- [What you need to do]
(A) Set down the stretch of the exhibition page from "New York Exhibition" through "24 May 2012.", word for word.
(B) On which two evenings does the exhibition page say the New York show opens?

- [Reading text]
§
New York Exhibition 2012
Flagstaff Gallery and our artists are taking a contemporary New Zealand Fine Art exhibition to New York City.
The exhibition at Agora Gallery in Chelsea starts on 24 April and runs to 7 June 2012
2 opening evenings, Thurs 26 April and Thurs 24 May 2012.
Join us on this journey taking our uniquely original, essentially New Zealand art to the exciting environment of New York City.
Please check in regularly for updates on the show.
Artists exhibiting at NY 2012 (click on the artists name for more)
Alexis Neal
Alexis Neal explores the form and function and traditional implications of the Whariki. Whariki, are traditionally laid beneath the mattress of an overnight visitor of distinction and the birth of an important child and placed beneath a coffin during the tangihanga as a mark of respect. These Whariki works talks about such occasions.
As part of her interdisciplinary studio practice which combines components of print, sewn feather canvases, these woven works address Maori traditional whakapapa in a contemporary context.
Richard Smith
Richard Smith is known for his impeccable representations of boats and water prompted from an upbringing around marina life. "It is from these years and time spent in and around the marine environment that I gleaned my knowledge of boats and the mercurial quality and nature of water. This affinity with the local marine environs has had a formative and lasting influence on my art".
Anna Palmer
When looking at Anna Palmer's work one has a sense of a sea breeze, the piercing light, and the relaxed, exotic seclusion of the Pacific. Peering through lush botanicals onto boats and islands there is an element of decoration and drama in her composition.
Peter Mesley
The USS Saratoga was the first American aircraft carrier in the US Navy. She had a full career serving her country through many wars. "Able" atomic bomb, on 1 July1946, the first atomic bomb to be tested by the Americans in Bikini Atoll, did not sink the Saratoga. "Baker" Bomb, the second, underwater detonated bomb, finally sunk the USS Saratoga, now sitting completely upright in 171ft. in the warm clear waters of Bikini Atoll in the South Pacific.
Mary Taylor
Purely literal subject matter bores me. It belongs to the camera. I offer tribute to certain art styles which have subconsciously crept in to disturb the literal. They are the stained glass tradition, medieval panels and tapestries, illustrated manuscripts and Japanese wood blocks. There are no doubt others. I hope then that the wilderness themes in my paintings may be able to move the viewer from selected tangible subject matter to someplace within the contemplative dimension.
Emma Butler
Emma's paintings offer the viewer a rose tinted reality. Her inspiration is wonderment at the world around us and the magic of many fine illustrators such as Quentin Blake, Maurice Sendak, as well as the bright playful paintings of many abstract painters thatalso influence her work. Emma originally wanted to convey the magic of the amazing autumnal colours in the small gold mining village of Arrowtown, NZ, which the artist calls home.
§
Items stored from a collection
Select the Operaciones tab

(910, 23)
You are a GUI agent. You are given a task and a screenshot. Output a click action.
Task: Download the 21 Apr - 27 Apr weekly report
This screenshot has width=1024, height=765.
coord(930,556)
§
- [Complete answers]
(A)
New York Exhibition 2012
Flagstaff Gallery and our artists are taking a contemporary New Zealand Fine Art exhibition to New York City.
The exhibition at Agora Gallery in Chelsea starts on 24 April and runs to 7 June 2012
2 opening evenings, Thurs 26 April and Thurs 24 May 2012.

(B) Thursday 26 April and Thursday 24 May 2012.